((

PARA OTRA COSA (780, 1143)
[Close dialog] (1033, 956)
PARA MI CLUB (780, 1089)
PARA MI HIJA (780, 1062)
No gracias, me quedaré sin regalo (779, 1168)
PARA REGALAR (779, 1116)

))
((

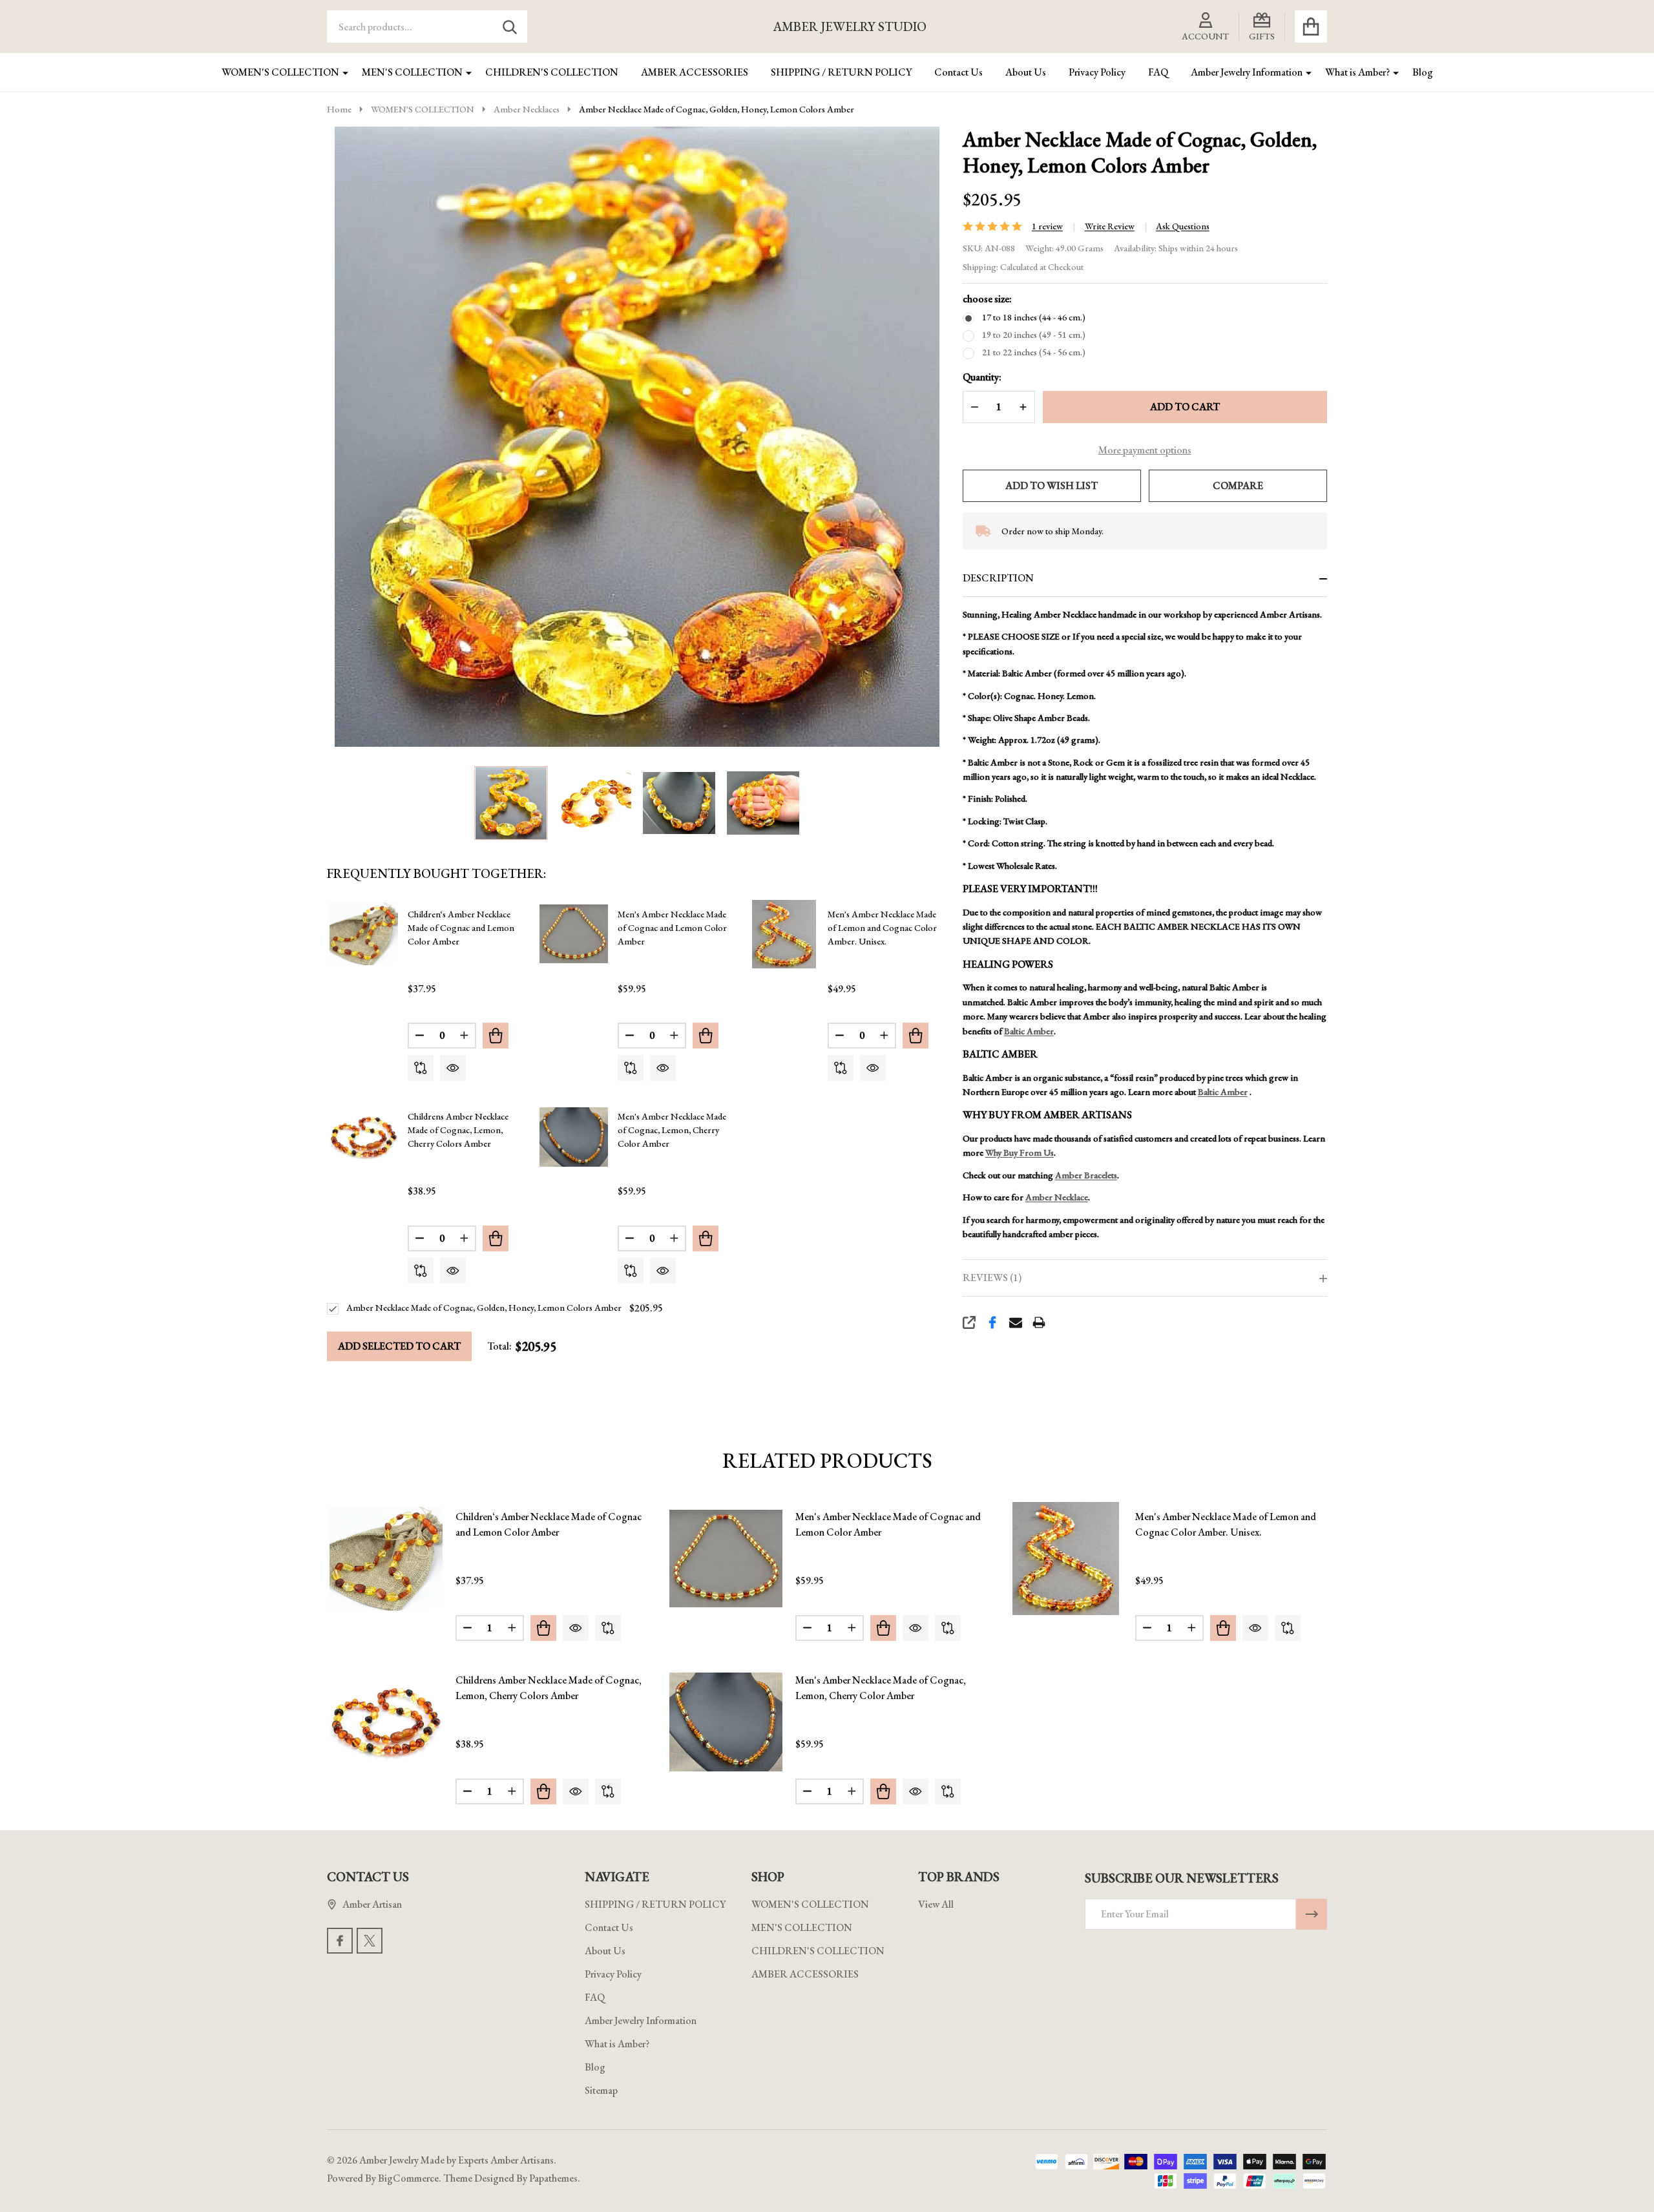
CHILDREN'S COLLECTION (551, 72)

))
((

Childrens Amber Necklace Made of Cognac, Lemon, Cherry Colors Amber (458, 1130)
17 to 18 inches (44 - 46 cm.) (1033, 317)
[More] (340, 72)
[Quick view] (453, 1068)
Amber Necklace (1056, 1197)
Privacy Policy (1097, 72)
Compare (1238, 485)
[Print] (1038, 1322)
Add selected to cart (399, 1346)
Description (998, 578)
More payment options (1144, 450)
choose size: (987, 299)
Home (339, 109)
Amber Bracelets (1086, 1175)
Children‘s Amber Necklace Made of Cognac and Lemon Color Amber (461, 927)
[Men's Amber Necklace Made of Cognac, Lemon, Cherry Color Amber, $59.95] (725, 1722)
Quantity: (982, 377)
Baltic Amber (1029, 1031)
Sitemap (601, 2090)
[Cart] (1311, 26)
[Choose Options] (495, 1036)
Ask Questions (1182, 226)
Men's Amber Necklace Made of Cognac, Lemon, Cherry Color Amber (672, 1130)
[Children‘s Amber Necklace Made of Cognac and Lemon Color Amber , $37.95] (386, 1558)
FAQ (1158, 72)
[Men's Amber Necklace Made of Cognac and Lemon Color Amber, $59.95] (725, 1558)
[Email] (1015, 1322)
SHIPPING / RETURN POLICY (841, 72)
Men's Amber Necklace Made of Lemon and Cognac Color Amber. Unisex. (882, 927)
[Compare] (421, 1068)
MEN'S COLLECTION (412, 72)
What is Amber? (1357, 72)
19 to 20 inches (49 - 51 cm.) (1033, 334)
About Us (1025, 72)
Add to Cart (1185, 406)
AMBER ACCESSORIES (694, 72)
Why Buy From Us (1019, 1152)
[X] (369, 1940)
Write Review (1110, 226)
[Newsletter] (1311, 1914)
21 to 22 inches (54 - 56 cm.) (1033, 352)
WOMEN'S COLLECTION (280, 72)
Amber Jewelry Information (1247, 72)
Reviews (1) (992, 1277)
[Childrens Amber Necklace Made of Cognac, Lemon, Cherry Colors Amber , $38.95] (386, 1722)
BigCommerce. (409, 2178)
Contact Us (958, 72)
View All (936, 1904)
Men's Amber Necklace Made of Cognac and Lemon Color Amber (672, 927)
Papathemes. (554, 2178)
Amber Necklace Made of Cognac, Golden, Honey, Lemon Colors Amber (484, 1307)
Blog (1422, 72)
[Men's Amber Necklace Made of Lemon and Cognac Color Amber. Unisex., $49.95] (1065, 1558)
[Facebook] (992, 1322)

))

ASSIGNMENT: Copy all lines from the data above that contain the word "Cherry".

TASK RESPONSE:
Childrens Amber Necklace Made of Cognac, Lemon, Cherry Colors Amber (458, 1130)
[Men's Amber Necklace Made of Cognac, Lemon, Cherry Color Amber, $59.95] (725, 1722)
Men's Amber Necklace Made of Cognac, Lemon, Cherry Color Amber (672, 1130)
[Childrens Amber Necklace Made of Cognac, Lemon, Cherry Colors Amber , $38.95] (386, 1722)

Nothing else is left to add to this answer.